§ Source text:
(The author is a Reuters Breakingviews columnist. The opinions expressed are his own.)

HONG KONG  - The largest buyout of a U.S-listed Chinese company looks like an easy sale. A group including private equity firms Warburg Pincus and General Atlantic are leading an $8.7 billion deal for classifieds site 58.com. The 20% premium is decent for a business that has fallen out of favour and provides a clean exit from an inhospitable market.

Known as China’s answer to Craigslist, 58.com has had a rough ride as a public company. After listing in New York seven years ago, its shares peaked at nearly $90 apiece in 2018 before beginning a downward slide. Feverish competition was partly to blame. U.S. fund managers also started gravitating toward sexier video-streaming and e-commerce options. Covid-19 has slowed new property and jobs listings, which will weigh on advertising revenue.

Even so, the offer – a fifth higher than the undisturbed share price in April, when 58.com first disclosed the approach – values the company at roughly 19 times forecast 2021 earnings, broadly in line with smaller rival 51job.

Classifieds may be comparatively boring these days, but it’s a high-margin business with predictable cash flows that has been lucrative for private equity before. In 2018, Hellman & Friedman more than tripled its money from Germany’s Scout24, while Apax Partners quintupled its investment in Britain’s Auto Trader.

58.com should be no exception. Its rate of growth may be decelerating, but it also increased sales 19% last year to $2.2 billion. The company has no debt, making it easier for the buying consortium to use some of the $3.5 billion it is borrowing to juice returns. 58.com Chief Executive Jinbo Yao and his backers will ultimately need to win over Chinese internet giant Tencent, which holds a decisive 28% voting stake.

§ Your tasks:
A – According to the 58.com buyout column, what caused the company's shares to slide after their 2018 peak?
B – In the 58.com buyout column, take the passage that begins at the words "Even so, the" and stops after "Britain’s Auto Trader.", and write it out again with "lucrative" swapped for "profitable".

§ Records:
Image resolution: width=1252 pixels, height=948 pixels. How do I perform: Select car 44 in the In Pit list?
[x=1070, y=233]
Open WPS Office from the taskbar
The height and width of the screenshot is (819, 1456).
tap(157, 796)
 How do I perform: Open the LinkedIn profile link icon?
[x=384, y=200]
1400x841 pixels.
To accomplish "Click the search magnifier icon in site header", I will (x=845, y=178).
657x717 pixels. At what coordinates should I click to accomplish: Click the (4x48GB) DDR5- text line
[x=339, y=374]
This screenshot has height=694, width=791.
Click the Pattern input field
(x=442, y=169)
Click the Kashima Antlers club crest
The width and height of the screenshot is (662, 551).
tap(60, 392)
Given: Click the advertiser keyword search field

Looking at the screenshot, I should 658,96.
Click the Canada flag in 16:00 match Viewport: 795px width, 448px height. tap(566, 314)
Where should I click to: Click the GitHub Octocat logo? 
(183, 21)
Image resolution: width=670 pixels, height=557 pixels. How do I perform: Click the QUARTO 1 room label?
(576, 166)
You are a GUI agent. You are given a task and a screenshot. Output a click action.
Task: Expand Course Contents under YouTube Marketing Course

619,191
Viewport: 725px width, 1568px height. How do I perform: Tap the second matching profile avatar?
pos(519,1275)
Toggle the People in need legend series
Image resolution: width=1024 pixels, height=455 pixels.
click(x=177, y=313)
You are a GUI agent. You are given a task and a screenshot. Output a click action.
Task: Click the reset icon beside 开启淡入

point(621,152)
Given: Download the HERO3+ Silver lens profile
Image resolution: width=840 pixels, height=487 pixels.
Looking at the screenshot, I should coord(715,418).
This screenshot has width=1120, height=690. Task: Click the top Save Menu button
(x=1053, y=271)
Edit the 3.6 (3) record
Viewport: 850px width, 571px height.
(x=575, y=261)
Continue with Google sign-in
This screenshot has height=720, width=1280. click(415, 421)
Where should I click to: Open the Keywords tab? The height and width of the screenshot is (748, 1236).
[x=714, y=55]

§ Solved problems:
A – Feverish competition was partly to blame. U.S. fund managers also began gravitating toward sexier video-streaming and e-commerce options.

B –
Even so, the offer – a fifth higher than the undisturbed share price in April, when 58.com first disclosed the approach – values the company at roughly 19 times forecast 2021 earnings, broadly in line with smaller rival 51job.

Classifieds may be comparatively boring these days, but it’s a high-margin business with predictable cash flows that has been profitable for private equity before. In 2018, Hellman & Friedman more than tripled its money from Germany’s Scout24, while Apax Partners quintupled its investment in Britain’s Auto Trader.